Neben der bunten, bisweilen herausfordernden bildlichen Darstellung einzelner Szenen ist der Wechsel von vielschichtigem Erzähltext und Tonis Notizbucheinträgen farblich gestaltet. In diesen persönlichen Notizen wird nach und nach offengelegt, was von der Diagnose der Krankheit ihrer Mutter bis zu ihrem Tod geschehen ist. Etwas befremdlich wirkt an einigen Stellen die Verwendung von jugendsprachlichen Elementen, die jedoch nicht konsequent durchgeführt wird. Dem gegenüber stehen die durchaus kreativen Wortneuschöpfungen, die teilweise auch bildlich umgesetzt werden; sie ermöglichen auf originelle Weise einen neuen Sprachraum, in dem Toni ihre Trauer und auch ihre Wut ausdrückt. Auch der geführte philosophische Gedankenaustausch sowohl zwischen den Mädchen als auch in Gesprächen mit der Astronautin, der bestätigt, dass Trauerbewältigung mehr als das Aussprechen von Floskeln sein muss, schafft Raum für die Trauerarbeit.

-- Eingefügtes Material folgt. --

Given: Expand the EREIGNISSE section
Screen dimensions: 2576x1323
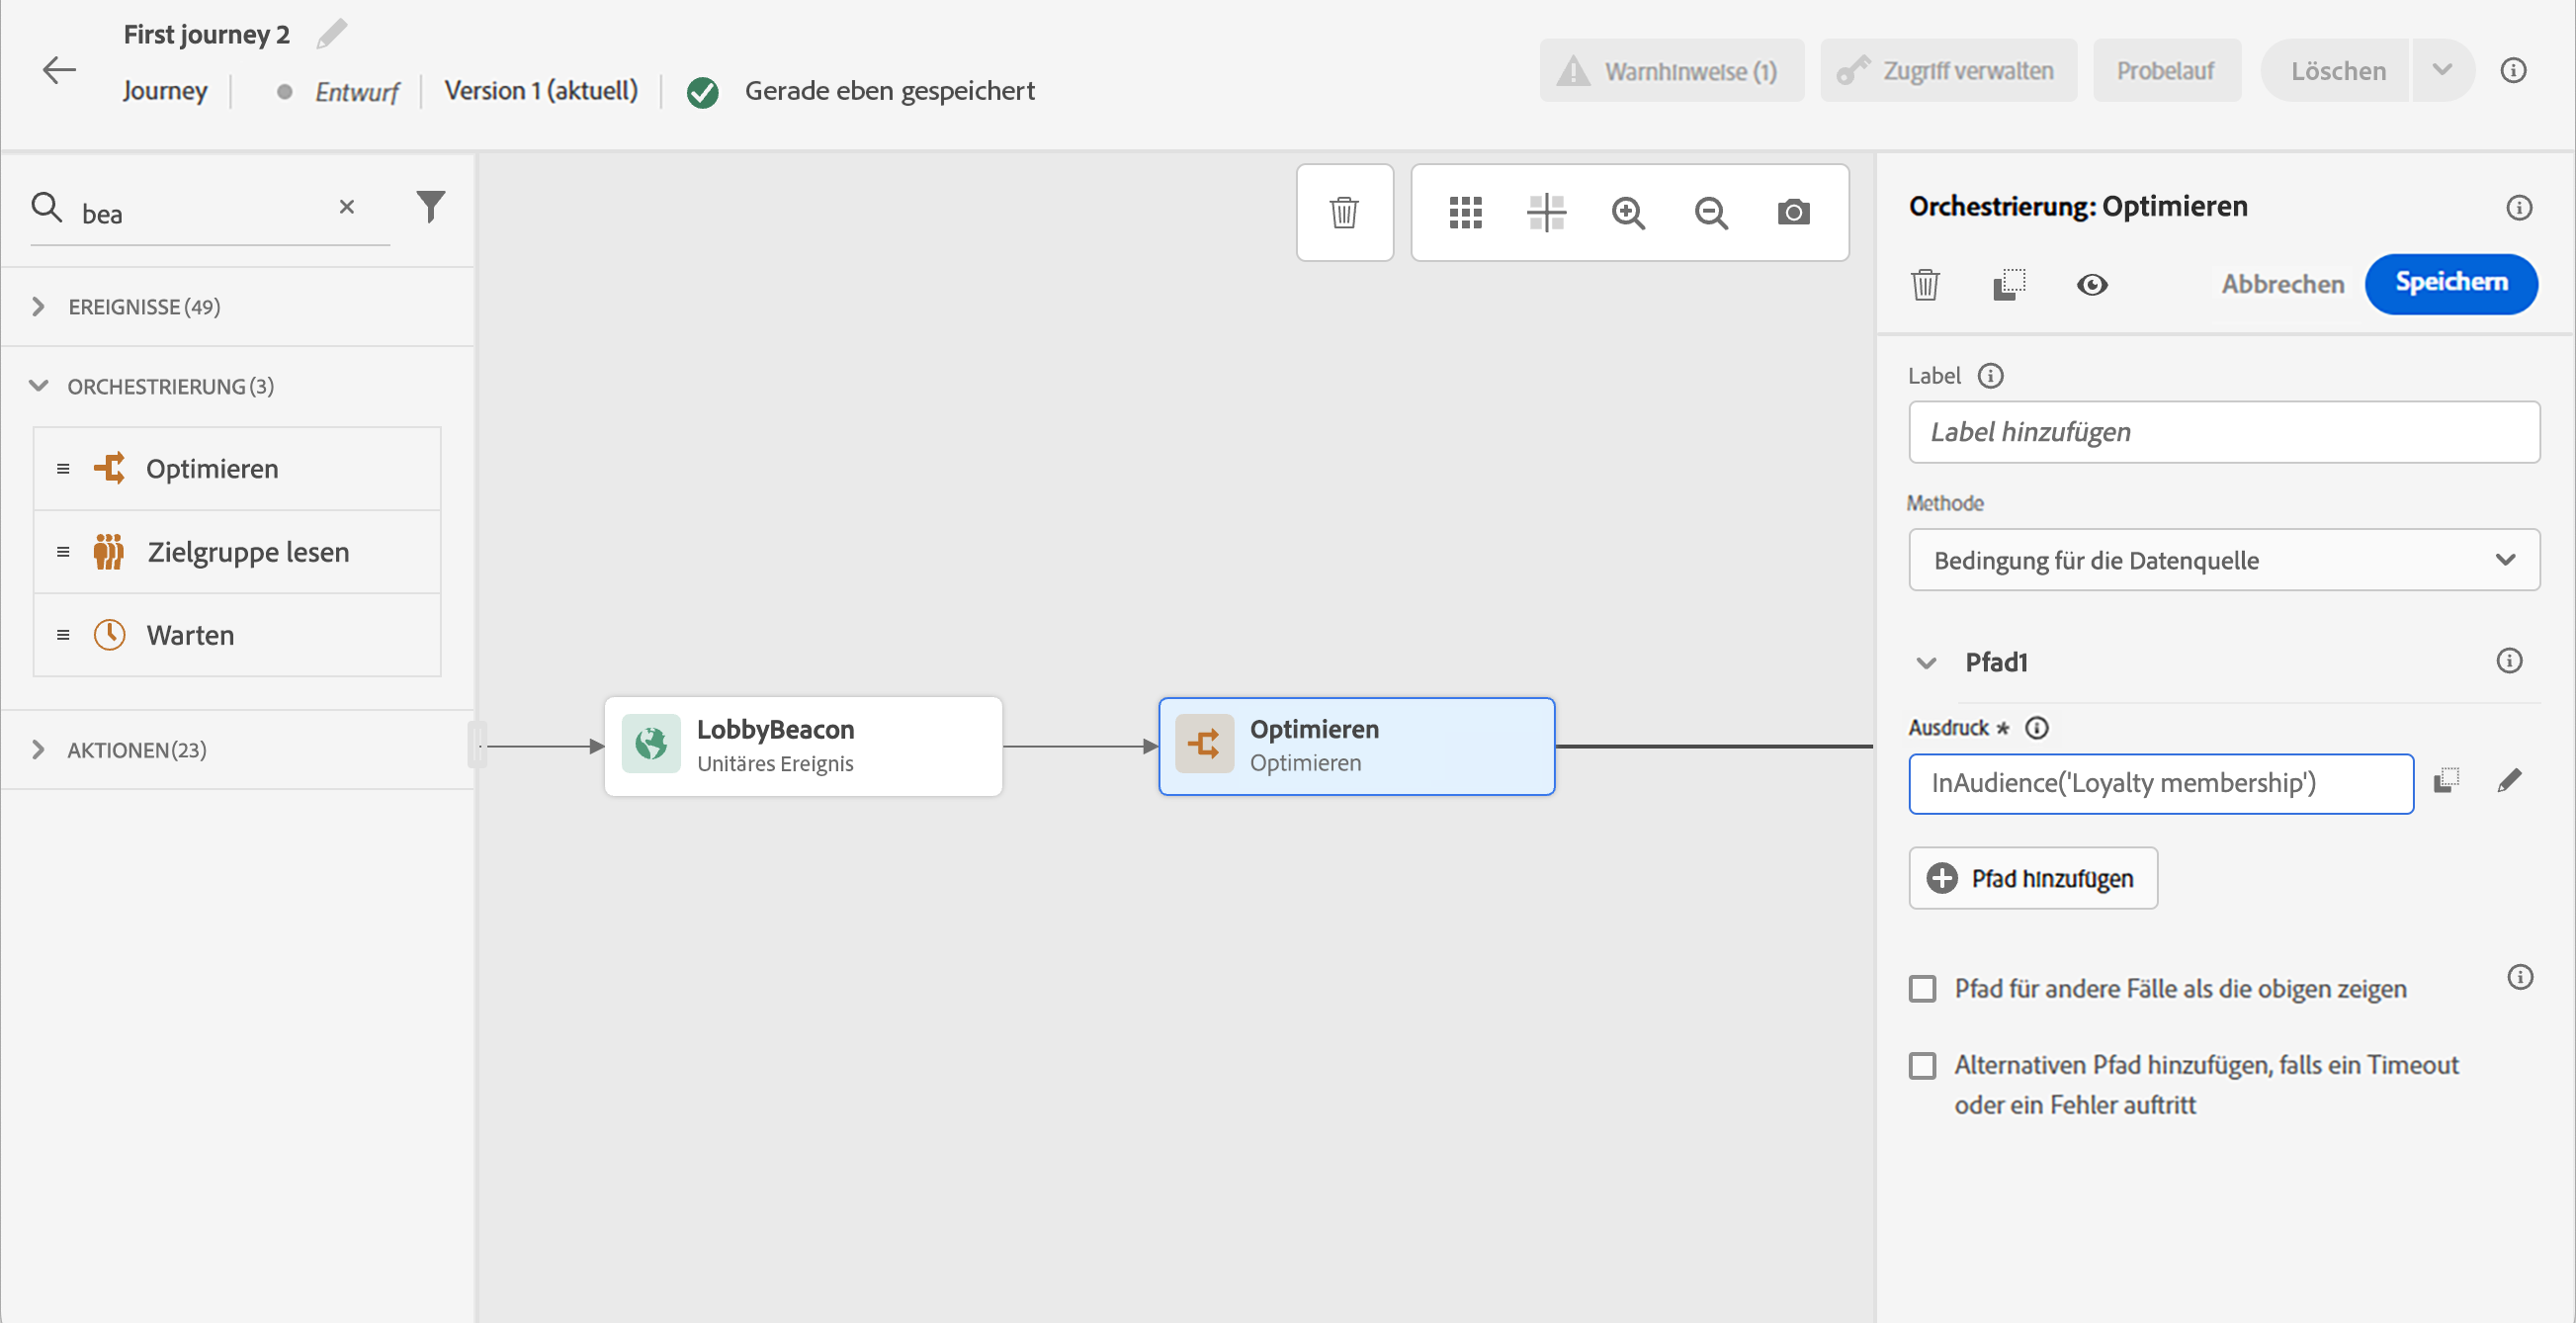Looking at the screenshot, I should point(39,306).
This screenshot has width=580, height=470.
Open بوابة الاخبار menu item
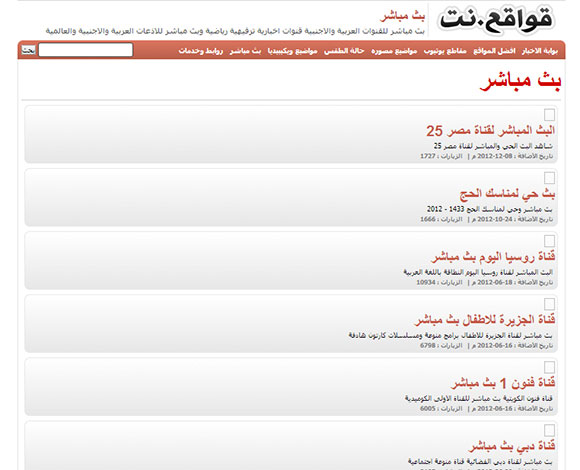click(x=540, y=51)
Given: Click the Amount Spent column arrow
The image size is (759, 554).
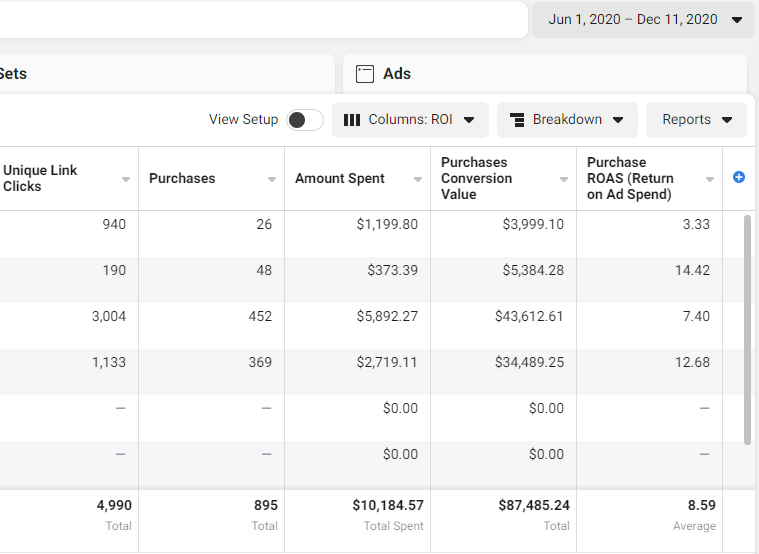Looking at the screenshot, I should pos(418,179).
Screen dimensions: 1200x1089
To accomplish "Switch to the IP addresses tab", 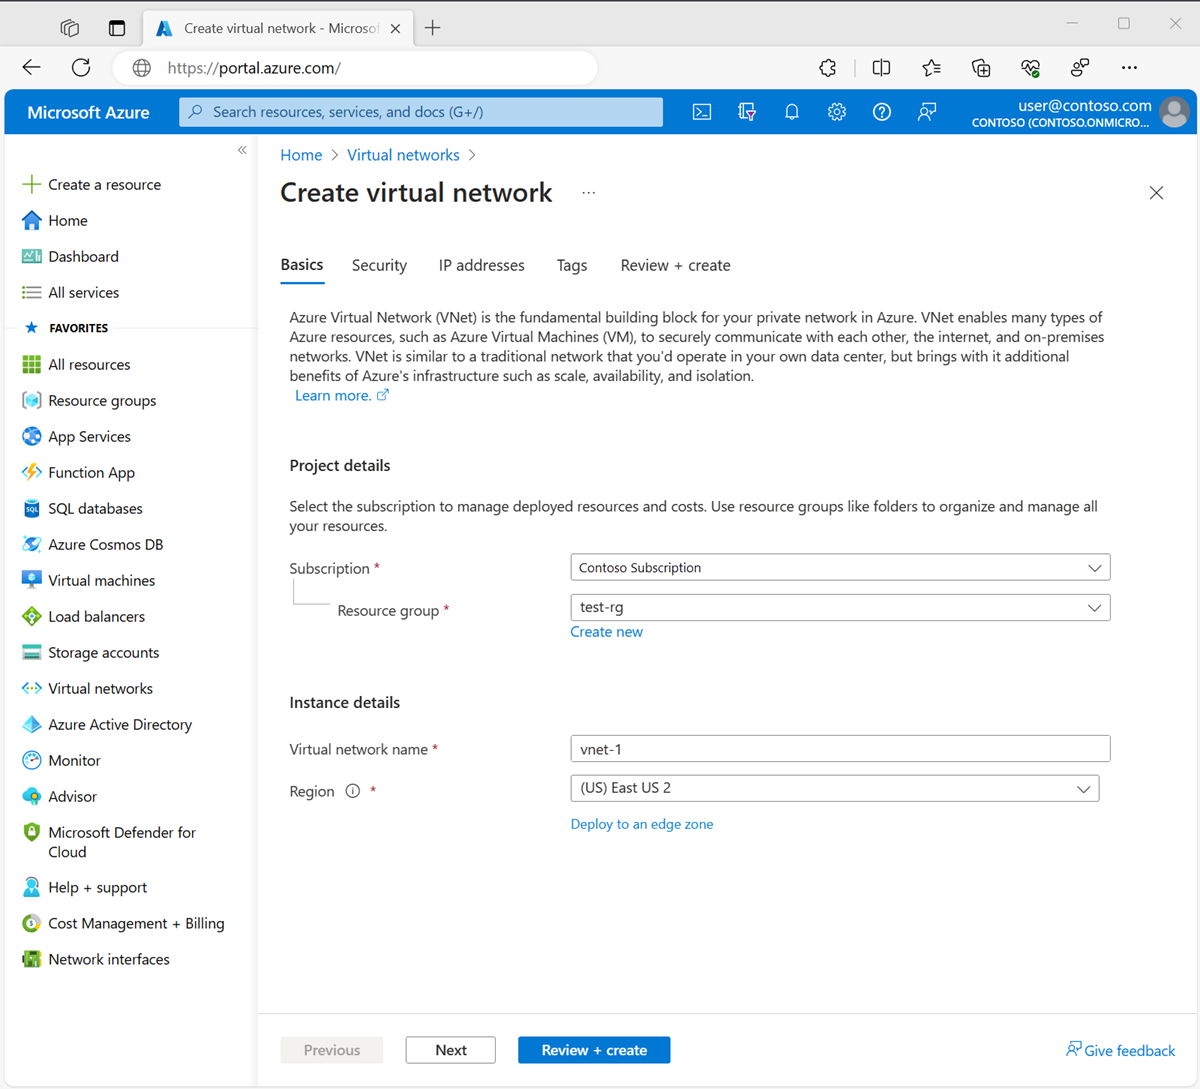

Die verschiedenen Angebote, die der Roman macht, um einen Zugang zu einem schweren Thema zu schaffen, mit dem auch Kinder gut umzugehen vermögen, können ambivalent wahrgenommen werden. Für manche Leserin und für manchen Leser mag diese Vielfalt genau das Richtige sein, um angesprochen und berührt und selbst sprachfähig zu werden. Für andere sind das trauernde Kind und die seine Bedürfnisse fokussierende Darstellung zugänglicher – ohne Exkurse oder Ablenkungen durch Nebenthemen. Wenn Toni ganz eindringlich fragt, ob sie Schuld sein könnte an der Krankheit ihrer Mutter, und Suzanna ihr daraufhin die klare Antwort gibt, dass sie keine Schuld habe und niemand eine Schuld daran trage (S. 143), dann ist das ein sehr starker Moment. Und davon gibt es einige in diesem Roman zu entdecken.